Retno mengatakan, kasus pengungsi Rohingya merupakan salah satu isu utama yang dibahas dalam pertemuan menlu ASEAN. Isu tersebut mulai dibahas dalam pertemuan makan malam para menlu ASEAN, Selasa malam. Di luar pertemuan menlu ASEAN, Retno juga membicarakan isu Rohingya dalam pertemuan bilateral dengan Menlu Inggris Dominic Raab dan melalui sambungan telepon dengan Utusan Khusus PBB untuk Myanmar Christine Schraner Burgener, Rabu kemarin.
Indonesia melalui langkah-langkah yang pernah diistilahkan dengan sebutan ”Formula 4+1” diakui dunia internasional berkat komitmen dan perhatiannya pada isu Rohingya. Retno mengatakan, Indonesia mengirimkan seorang wakilnya dalam tim penilaian kebutuhan awal untuk repatriasi pengungsi Rohingya.

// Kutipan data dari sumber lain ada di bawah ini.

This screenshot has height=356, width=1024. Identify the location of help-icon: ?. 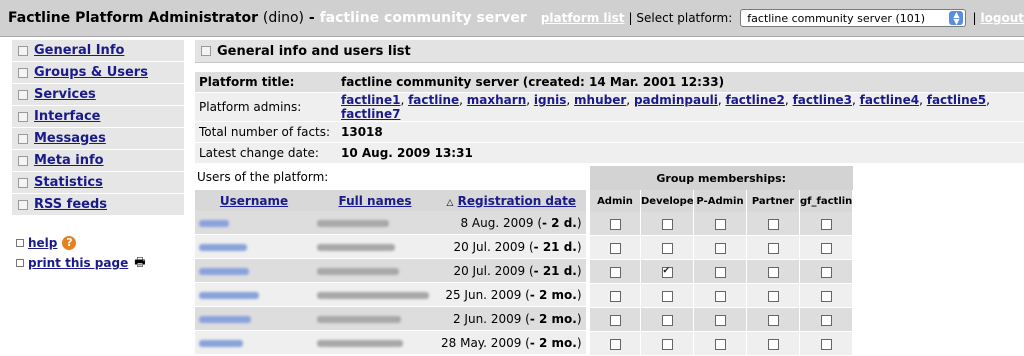
(70, 243).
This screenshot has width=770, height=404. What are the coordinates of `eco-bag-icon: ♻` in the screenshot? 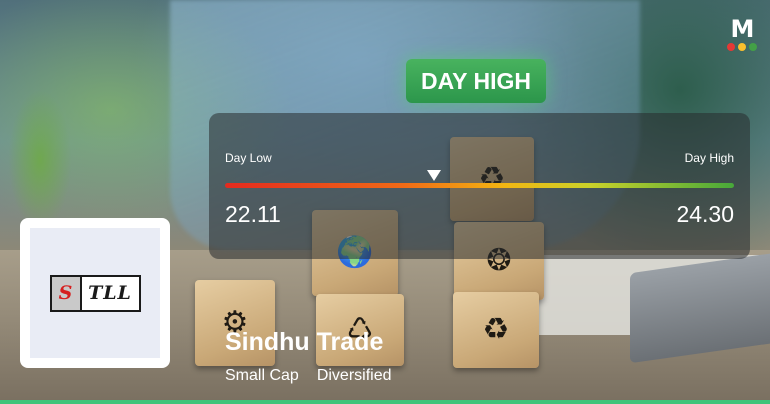 It's located at (496, 330).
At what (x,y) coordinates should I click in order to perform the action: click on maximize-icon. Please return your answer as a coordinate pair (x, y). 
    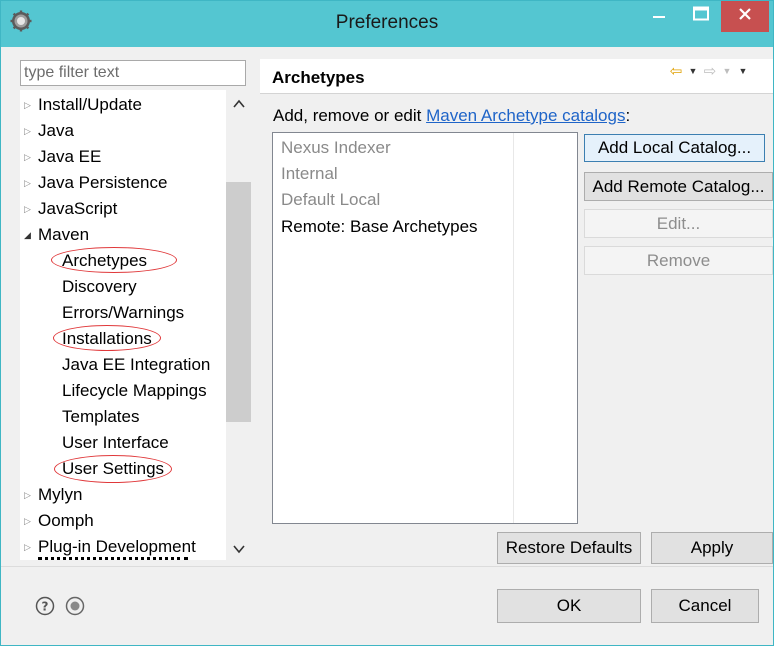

Pada 27-29 Juli lalu, tim itu—yang juga beranggotakan wakil Pemerintah Myanmar—menggelar dialog dengan pengungsi Rohingya di kamp pengungsi di Cox’s Bazar, Bangladesh. Dalam dialog tersebut, seperti dilaporkan kantor berita Reuters, para pemimpin Rohingya meminta jaminan keamanan dan hak kewarganegaraan mereka diakui Pemerintah Myanmar saat repatriasi dilakukan.
”Masalah dialog ini penting untuk terus dilakukan antara warga yang ada (di pengungsian) dan Pemerintah Myanmar. Dengan dialog, akan terbangun kepercayaan atau—paling tidak—informasi mengenai persiapan repatriasi akan dapat diberikan secara lebih komprehensif,” kata Retno mengenai pembicaraannya dengan Burgener.
Retno menjelaskan, ASEAN diminta untuk membantu strategi komunikasi dengan melakukan diseminasi mengenai persiapan-persiapan repatriasi kepada para pengungsi. Rekomendasi itu telah dituangkan dalam Komunike Bersama.
Mengenai repatriasi pengungsi Rohingya, Menteri Kerja Sama Internasional Myanmar Kyaw Tin mengatakan, pihaknya masih dalam tahap mengidentifikasi hal-hal yang dibutuhkan dalam repatriasi bersama Sekretariat ASEAN dan AHA Center. ”Secara umum, pembahasan-pembahasan di ASEAN berlangsung konstruktif dan terfokus utamanya pada bagaimana membantu mencari jalan keluar dalam isu ini,” ujar Kyaw Tin.
”Pembahasan-pembahasan itu memprioritaskan soal bagaimana ASEAN bisa membantu memulai proses repatriasi secepat mungkin. Ada beberapa poin, pertama adalah membantu meningkatkan kapasitas penerimaan jumlah warga yang akan kembali, kedua adalah membantu penyebaran informasi tentang bagaimana kesiapan Myanmar dalam repatriasi.
”Dan, terakhir adalah membantu Myanmar menciptakan keadaan yang kondusif bagi warga yang kembali, seperti layanan kesehatan, pendidikan, dan dukungan hidup, termasuk tentang penggunaan dana ASEAN.”